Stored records
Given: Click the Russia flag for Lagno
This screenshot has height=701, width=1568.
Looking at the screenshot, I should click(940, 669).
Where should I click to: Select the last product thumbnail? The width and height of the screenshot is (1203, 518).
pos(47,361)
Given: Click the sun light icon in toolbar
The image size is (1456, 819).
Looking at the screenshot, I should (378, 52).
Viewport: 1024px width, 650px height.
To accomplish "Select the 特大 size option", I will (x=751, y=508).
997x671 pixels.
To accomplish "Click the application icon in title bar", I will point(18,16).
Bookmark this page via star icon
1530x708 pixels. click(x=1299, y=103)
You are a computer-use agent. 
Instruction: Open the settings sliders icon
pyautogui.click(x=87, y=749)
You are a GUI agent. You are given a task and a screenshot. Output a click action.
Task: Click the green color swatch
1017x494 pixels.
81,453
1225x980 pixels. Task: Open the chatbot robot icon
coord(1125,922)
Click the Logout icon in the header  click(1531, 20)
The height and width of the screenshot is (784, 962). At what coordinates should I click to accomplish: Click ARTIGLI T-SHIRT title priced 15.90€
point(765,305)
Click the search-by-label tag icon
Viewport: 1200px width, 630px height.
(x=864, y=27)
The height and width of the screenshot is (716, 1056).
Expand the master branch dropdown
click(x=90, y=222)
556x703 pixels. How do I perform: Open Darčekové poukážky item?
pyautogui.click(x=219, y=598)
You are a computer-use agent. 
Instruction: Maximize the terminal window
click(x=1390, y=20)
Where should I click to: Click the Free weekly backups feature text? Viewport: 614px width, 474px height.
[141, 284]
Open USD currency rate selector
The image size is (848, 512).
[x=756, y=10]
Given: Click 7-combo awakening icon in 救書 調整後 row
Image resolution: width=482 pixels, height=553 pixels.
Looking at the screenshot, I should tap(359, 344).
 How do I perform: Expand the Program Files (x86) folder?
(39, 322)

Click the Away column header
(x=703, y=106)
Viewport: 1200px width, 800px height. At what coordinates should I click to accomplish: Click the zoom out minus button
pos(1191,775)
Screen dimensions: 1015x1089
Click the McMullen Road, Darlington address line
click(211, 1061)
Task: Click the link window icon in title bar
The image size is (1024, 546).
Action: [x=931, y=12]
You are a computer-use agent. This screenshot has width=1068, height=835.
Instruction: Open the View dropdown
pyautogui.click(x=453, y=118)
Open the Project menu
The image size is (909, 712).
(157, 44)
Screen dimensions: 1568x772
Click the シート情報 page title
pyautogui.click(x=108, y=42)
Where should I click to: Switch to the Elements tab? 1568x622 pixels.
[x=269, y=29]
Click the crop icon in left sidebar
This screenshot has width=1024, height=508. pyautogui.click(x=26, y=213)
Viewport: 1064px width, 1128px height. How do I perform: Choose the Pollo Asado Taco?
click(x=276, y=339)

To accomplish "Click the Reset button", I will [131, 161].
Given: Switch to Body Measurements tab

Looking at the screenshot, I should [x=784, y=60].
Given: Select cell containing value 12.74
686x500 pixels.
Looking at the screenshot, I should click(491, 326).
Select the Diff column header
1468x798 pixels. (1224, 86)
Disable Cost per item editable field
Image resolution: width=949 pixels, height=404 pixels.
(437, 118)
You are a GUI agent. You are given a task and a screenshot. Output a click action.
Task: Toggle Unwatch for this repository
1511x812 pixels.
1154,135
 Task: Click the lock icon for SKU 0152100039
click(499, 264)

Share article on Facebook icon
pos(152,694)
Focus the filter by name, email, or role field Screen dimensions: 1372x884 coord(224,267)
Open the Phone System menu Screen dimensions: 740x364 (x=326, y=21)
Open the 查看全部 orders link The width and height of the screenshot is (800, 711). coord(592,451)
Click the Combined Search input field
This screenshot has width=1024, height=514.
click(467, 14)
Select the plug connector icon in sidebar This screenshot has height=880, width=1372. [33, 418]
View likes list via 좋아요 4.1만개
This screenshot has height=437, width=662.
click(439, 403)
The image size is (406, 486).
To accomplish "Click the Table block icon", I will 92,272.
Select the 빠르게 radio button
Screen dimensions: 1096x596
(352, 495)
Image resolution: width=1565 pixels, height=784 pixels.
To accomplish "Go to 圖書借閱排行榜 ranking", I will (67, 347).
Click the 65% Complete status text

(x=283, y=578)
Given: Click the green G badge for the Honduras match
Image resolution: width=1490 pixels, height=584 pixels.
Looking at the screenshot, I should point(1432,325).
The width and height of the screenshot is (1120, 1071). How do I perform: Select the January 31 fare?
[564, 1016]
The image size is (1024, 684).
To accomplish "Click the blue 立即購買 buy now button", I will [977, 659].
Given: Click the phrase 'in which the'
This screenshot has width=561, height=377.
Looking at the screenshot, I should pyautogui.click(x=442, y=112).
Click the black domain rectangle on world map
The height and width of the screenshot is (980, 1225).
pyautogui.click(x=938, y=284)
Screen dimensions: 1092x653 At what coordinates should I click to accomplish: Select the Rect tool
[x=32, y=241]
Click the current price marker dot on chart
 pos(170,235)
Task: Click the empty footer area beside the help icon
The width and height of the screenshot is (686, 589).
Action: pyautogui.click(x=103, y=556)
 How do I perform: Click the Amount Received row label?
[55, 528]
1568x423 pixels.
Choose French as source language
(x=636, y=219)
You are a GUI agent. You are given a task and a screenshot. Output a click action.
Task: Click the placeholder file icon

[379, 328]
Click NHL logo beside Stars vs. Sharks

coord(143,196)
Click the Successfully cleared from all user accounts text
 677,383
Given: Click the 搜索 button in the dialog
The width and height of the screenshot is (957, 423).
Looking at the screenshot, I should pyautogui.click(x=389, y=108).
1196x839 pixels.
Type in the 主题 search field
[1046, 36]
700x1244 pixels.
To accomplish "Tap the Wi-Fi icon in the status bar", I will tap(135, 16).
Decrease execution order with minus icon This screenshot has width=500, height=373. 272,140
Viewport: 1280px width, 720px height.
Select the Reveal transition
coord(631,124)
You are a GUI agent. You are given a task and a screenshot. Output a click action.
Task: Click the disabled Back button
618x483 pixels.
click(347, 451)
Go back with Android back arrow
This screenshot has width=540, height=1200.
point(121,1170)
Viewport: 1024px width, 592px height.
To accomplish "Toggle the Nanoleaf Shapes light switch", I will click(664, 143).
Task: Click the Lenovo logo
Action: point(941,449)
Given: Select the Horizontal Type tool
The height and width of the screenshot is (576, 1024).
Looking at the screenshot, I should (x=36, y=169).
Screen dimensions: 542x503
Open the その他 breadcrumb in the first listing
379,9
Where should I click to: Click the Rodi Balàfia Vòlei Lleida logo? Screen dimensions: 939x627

* [Work instructions]: Once the records have been read, print them all again exactly.

* [Response to this exercise]:
Given: Click the Russia flag for Lagno
This screenshot has height=701, width=1568.
Looking at the screenshot, I should click(940, 669).
Where should I click to: Select the last product thumbnail? The width and height of the screenshot is (1203, 518).
pos(47,361)
Given: Click the sun light icon in toolbar
The image size is (1456, 819).
Looking at the screenshot, I should (378, 52).
Viewport: 1024px width, 650px height.
To accomplish "Select the 特大 size option", I will (x=751, y=508).
997x671 pixels.
To accomplish "Click the application icon in title bar", I will point(18,16).
Bookmark this page via star icon
1530x708 pixels. click(x=1299, y=103)
You are a computer-use agent. 
Instruction: Open the settings sliders icon
pyautogui.click(x=87, y=749)
You are a GUI agent. You are given a task and a screenshot. Output a click action.
Task: Click the green color swatch
1017x494 pixels.
81,453
1225x980 pixels. Task: Open the chatbot robot icon
coord(1125,922)
Click the Logout icon in the header  click(1531, 20)
The height and width of the screenshot is (784, 962). At what coordinates should I click to accomplish: Click ARTIGLI T-SHIRT title priced 15.90€
point(765,305)
Click the search-by-label tag icon
Viewport: 1200px width, 630px height.
(x=864, y=27)
The height and width of the screenshot is (716, 1056).
Expand the master branch dropdown
click(x=90, y=222)
556x703 pixels. How do I perform: Open Darčekové poukážky item?
pyautogui.click(x=219, y=598)
You are a computer-use agent. 
Instruction: Maximize the terminal window
click(x=1390, y=20)
Where should I click to: Click the Free weekly backups feature text? Viewport: 614px width, 474px height.
[141, 284]
Open USD currency rate selector
The image size is (848, 512).
[x=756, y=10]
Given: Click 7-combo awakening icon in 救書 調整後 row
Image resolution: width=482 pixels, height=553 pixels.
Looking at the screenshot, I should tap(359, 344).
 How do I perform: Expand the Program Files (x86) folder?
(39, 322)

Click the Away column header
(x=703, y=106)
Viewport: 1200px width, 800px height. At what coordinates should I click to accomplish: Click the zoom out minus button
pos(1191,775)
Screen dimensions: 1015x1089
Click the McMullen Road, Darlington address line
click(211, 1061)
Task: Click the link window icon in title bar
The image size is (1024, 546).
Action: [x=931, y=12]
You are a computer-use agent. This screenshot has width=1068, height=835.
Instruction: Open the View dropdown
pyautogui.click(x=453, y=118)
Open the Project menu
The image size is (909, 712).
(157, 44)
Screen dimensions: 1568x772
Click the シート情報 page title
pyautogui.click(x=108, y=42)
Where should I click to: Switch to the Elements tab? 1568x622 pixels.
[x=269, y=29]
Click the crop icon in left sidebar
This screenshot has width=1024, height=508. pyautogui.click(x=26, y=213)
Viewport: 1064px width, 1128px height. How do I perform: Choose the Pollo Asado Taco?
click(x=276, y=339)

To accomplish "Click the Reset button", I will [131, 161].
Given: Switch to Body Measurements tab

Looking at the screenshot, I should [x=784, y=60].
Given: Select cell containing value 12.74
686x500 pixels.
Looking at the screenshot, I should click(491, 326).
Select the Diff column header
1468x798 pixels. (1224, 86)
Disable Cost per item editable field
Image resolution: width=949 pixels, height=404 pixels.
(437, 118)
You are a GUI agent. You are given a task and a screenshot. Output a click action.
Task: Toggle Unwatch for this repository
1511x812 pixels.
1154,135
 Task: Click the lock icon for SKU 0152100039
click(499, 264)

Share article on Facebook icon
pos(152,694)
Focus the filter by name, email, or role field Screen dimensions: 1372x884 coord(224,267)
Open the Phone System menu Screen dimensions: 740x364 (x=326, y=21)
Open the 查看全部 orders link The width and height of the screenshot is (800, 711). coord(592,451)
Click the Combined Search input field
This screenshot has width=1024, height=514.
click(467, 14)
Select the plug connector icon in sidebar This screenshot has height=880, width=1372. [33, 418]
View likes list via 좋아요 4.1만개
This screenshot has height=437, width=662.
click(439, 403)
The image size is (406, 486).
To accomplish "Click the Table block icon", I will 92,272.
Select the 빠르게 radio button
Screen dimensions: 1096x596
(352, 495)
Image resolution: width=1565 pixels, height=784 pixels.
To accomplish "Go to 圖書借閱排行榜 ranking", I will (67, 347).
Click the 65% Complete status text

(x=283, y=578)
Given: Click the green G badge for the Honduras match
Image resolution: width=1490 pixels, height=584 pixels.
Looking at the screenshot, I should point(1432,325).
The width and height of the screenshot is (1120, 1071). How do I perform: Select the January 31 fare?
[564, 1016]
The image size is (1024, 684).
To accomplish "Click the blue 立即購買 buy now button", I will [977, 659].
Given: Click the phrase 'in which the'
This screenshot has width=561, height=377.
Looking at the screenshot, I should pyautogui.click(x=442, y=112).
Click the black domain rectangle on world map
The height and width of the screenshot is (980, 1225).
pyautogui.click(x=938, y=284)
Screen dimensions: 1092x653 At what coordinates should I click to accomplish: Select the Rect tool
[x=32, y=241]
Click the current price marker dot on chart
 pos(170,235)
Task: Click the empty footer area beside the help icon
The width and height of the screenshot is (686, 589).
Action: pyautogui.click(x=103, y=556)
 How do I perform: Click the Amount Received row label?
[55, 528]
1568x423 pixels.
Choose French as source language
(x=636, y=219)
You are a GUI agent. You are given a task and a screenshot. Output a click action.
Task: Click the placeholder file icon

[379, 328]
Click NHL logo beside Stars vs. Sharks

coord(143,196)
Click the Successfully cleared from all user accounts text
 677,383
Given: Click the 搜索 button in the dialog
The width and height of the screenshot is (957, 423).
Looking at the screenshot, I should pyautogui.click(x=389, y=108).
1196x839 pixels.
Type in the 主题 search field
[1046, 36]
700x1244 pixels.
To accomplish "Tap the Wi-Fi icon in the status bar", I will tap(135, 16).
Decrease execution order with minus icon This screenshot has width=500, height=373. 272,140
Viewport: 1280px width, 720px height.
Select the Reveal transition
coord(631,124)
You are a GUI agent. You are given a task and a screenshot. Output a click action.
Task: Click the disabled Back button
618x483 pixels.
click(347, 451)
Go back with Android back arrow
This screenshot has width=540, height=1200.
point(121,1170)
Viewport: 1024px width, 592px height.
To accomplish "Toggle the Nanoleaf Shapes light switch", I will click(664, 143).
Task: Click the Lenovo logo
Action: point(941,449)
Given: Select the Horizontal Type tool
The height and width of the screenshot is (576, 1024).
Looking at the screenshot, I should (x=36, y=169).
Screen dimensions: 542x503
Open the その他 breadcrumb in the first listing
379,9
Where should I click to: Click the Rodi Balàfia Vòlei Lleida logo? Screen dimensions: 939x627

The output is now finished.